Um quadro musical exuberante, no Novo Testamento, aparece apenas no livro do Apocalipse, em relação com as visões apocalípticas de João sobre o céu e o futuro estabelecimento do reinado eterno de Deus. Em suas visões, João relata aspectos da adoração a Deus pelos seres celestiais e pelo coro de anjos (Ap 5.8-14). A adoração é feita no contexto do santuário celestial, no qual Jesus ministra como Messias e Sumo Sacerdote. A música é feita com harpas e um cântico que envolve toda a criação. Em Apocalipse 7.9-12; 14.1-3; e 15.2-4, vemos uma apresentação escatológica do grupo daqueles que foram redimidos, agora adorando a Deus com cânticos de louvor e música de harpas. Eles ficam em pé junto ao mar de vidro, na Sião celestial, e cantam o Cântico de Moisés e o Cântico do Cordeiro. Este quadro escatológico reflete a esperança judaica da salvação futura e da redenção escatológica final, presentes nas orações diárias da sinagoga (Shirah Hadashah) pronunciadas logo antes da Amidah (a “Grande Oração Silenciosa” central da adoração da sinagoga) que diz: “Um novo cântico será entoado pelos redimidos, em louvor ao Teu reino para sempre”. De fato, a maravilhosa salvação e a eternal redenção que Deus trará a este mundo pode produzir somente a resposta mais entusiástica por parte dos seres humanos, e João viu que no céu, a grande multidão das criaturas de Deus, como o salmista do passado, será capaz de dar somente uma resposta ao seu Pai Celestial, a resposta de louvor e aleluias, dizendo:

“Aleluia! A salvação, a glória e o poder pertencem ao nosso Deus, pois verdadeiros e justos são os seus juízos....
Amém, Aleluia!...
Louvem o nosso Deus, todos vocês, seus servos, vocês que o temem, tanto pequenos como grandes!

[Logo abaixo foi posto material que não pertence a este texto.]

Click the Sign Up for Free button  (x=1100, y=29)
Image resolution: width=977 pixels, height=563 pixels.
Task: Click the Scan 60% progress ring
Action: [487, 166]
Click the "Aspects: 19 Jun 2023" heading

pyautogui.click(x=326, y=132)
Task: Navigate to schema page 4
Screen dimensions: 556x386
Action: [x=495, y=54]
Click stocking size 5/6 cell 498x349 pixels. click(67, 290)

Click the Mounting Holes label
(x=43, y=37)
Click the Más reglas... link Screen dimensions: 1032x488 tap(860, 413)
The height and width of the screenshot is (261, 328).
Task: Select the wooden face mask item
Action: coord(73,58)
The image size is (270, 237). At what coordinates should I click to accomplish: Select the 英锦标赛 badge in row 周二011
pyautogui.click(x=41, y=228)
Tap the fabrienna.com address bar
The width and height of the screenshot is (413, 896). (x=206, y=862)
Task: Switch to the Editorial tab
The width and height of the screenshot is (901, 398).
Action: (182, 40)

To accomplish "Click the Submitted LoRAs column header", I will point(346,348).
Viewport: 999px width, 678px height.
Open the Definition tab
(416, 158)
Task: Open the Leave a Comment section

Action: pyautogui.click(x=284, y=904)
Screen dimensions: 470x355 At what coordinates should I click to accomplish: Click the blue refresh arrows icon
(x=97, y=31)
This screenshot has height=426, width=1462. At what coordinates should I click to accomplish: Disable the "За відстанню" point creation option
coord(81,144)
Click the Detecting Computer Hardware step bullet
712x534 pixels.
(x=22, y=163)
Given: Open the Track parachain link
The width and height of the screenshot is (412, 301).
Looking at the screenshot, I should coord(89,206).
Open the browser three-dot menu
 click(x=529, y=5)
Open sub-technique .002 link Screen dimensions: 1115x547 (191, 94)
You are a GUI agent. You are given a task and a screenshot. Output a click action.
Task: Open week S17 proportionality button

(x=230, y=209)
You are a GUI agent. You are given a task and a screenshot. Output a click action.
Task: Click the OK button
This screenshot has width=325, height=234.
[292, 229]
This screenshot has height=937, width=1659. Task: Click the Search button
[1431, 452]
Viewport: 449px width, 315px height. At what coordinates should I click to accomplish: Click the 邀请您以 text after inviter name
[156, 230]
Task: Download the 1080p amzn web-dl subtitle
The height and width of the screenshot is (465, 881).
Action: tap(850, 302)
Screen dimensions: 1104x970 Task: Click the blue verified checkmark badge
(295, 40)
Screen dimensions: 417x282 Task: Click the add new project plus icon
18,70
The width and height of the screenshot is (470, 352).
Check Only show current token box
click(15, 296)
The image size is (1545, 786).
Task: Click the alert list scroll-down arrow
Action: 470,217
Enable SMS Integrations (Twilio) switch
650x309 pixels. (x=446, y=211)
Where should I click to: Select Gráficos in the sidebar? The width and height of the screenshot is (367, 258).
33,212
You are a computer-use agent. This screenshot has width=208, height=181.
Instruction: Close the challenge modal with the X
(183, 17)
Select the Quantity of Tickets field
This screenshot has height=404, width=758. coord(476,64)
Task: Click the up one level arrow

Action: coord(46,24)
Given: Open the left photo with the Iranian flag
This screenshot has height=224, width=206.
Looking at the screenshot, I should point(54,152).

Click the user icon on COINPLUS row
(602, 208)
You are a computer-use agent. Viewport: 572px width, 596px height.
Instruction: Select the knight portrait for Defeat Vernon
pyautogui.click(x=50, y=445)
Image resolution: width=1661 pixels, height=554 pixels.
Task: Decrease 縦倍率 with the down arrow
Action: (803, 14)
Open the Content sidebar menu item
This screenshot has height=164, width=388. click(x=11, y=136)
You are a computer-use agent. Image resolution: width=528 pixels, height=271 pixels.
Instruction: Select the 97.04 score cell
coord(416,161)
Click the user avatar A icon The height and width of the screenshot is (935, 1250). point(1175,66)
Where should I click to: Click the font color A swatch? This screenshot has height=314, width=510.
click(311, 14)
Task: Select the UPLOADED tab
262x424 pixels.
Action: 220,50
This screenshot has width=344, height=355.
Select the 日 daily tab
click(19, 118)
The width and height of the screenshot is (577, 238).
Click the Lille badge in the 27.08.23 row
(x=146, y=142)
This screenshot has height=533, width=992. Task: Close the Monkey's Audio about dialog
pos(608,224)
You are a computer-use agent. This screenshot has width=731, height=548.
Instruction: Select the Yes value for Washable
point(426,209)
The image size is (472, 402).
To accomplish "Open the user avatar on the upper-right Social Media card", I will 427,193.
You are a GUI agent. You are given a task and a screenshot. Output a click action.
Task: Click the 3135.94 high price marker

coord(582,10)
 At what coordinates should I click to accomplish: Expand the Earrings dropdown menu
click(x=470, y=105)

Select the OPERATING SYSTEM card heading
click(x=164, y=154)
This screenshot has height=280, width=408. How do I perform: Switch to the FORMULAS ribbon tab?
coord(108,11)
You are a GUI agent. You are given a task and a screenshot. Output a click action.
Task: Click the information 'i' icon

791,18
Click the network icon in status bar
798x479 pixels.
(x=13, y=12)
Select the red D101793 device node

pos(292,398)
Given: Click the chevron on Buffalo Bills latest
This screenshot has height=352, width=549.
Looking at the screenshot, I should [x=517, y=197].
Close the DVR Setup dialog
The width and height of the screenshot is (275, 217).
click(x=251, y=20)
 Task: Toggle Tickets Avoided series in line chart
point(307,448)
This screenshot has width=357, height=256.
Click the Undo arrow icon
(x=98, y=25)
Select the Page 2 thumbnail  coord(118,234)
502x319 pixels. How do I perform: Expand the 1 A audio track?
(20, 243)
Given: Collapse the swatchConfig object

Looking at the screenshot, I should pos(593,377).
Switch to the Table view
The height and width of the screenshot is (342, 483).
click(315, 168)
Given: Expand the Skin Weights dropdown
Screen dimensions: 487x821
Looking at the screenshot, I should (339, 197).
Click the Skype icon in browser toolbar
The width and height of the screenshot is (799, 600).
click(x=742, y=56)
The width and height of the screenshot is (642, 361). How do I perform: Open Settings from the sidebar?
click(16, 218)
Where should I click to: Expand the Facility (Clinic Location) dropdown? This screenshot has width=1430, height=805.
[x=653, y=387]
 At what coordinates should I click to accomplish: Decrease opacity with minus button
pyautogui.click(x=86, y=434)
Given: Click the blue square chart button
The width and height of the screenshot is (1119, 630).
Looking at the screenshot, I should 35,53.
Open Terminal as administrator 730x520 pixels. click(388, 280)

Aleluia! Pois reina o Senhor, o nosso Deus, o Todo-poderoso.
Regozijemo-nos! Vamos alegrar-nos e dar-lhe glória!” (Ap19.1-8).

Nas primeiras décadas da Nossa Era, o Templo de Jerusalém, com seu rico ritual e liturgia (no qual era comum uma execução musical opulenta pelo coro levítico e vários instrumentos musicais), foi dominado por uma classe dominante de saduceus muito corrupta. As comunidades judaicas da época também tinham que enfrentar a pressão e a influência das religiões pagãs com suas práticas orgias sempre presentes em banquetes particulares, festas populares, feriados públicos, e nos shows dos circos e teatros romanos. Tudo isso levou muitos judeus da época a adotar uma abordagem bastante estrita com relação à música e seu uso, particularmente no contexto religioso. Nas sinagogas, o homem religioso judeu comum começava a enfatizar a música vocal sobre a instrumental em sua liturgia e uma prática musical religiosa mais austera. Esta tendência consolidou-se depois da destruição do Templo de Jerusalém no ano 70 da Nossa Era pelos romanos, e o banimento rabínico do uso de instrumentos na sinagoga, como uma expressão de lamentação pela destruição do templo.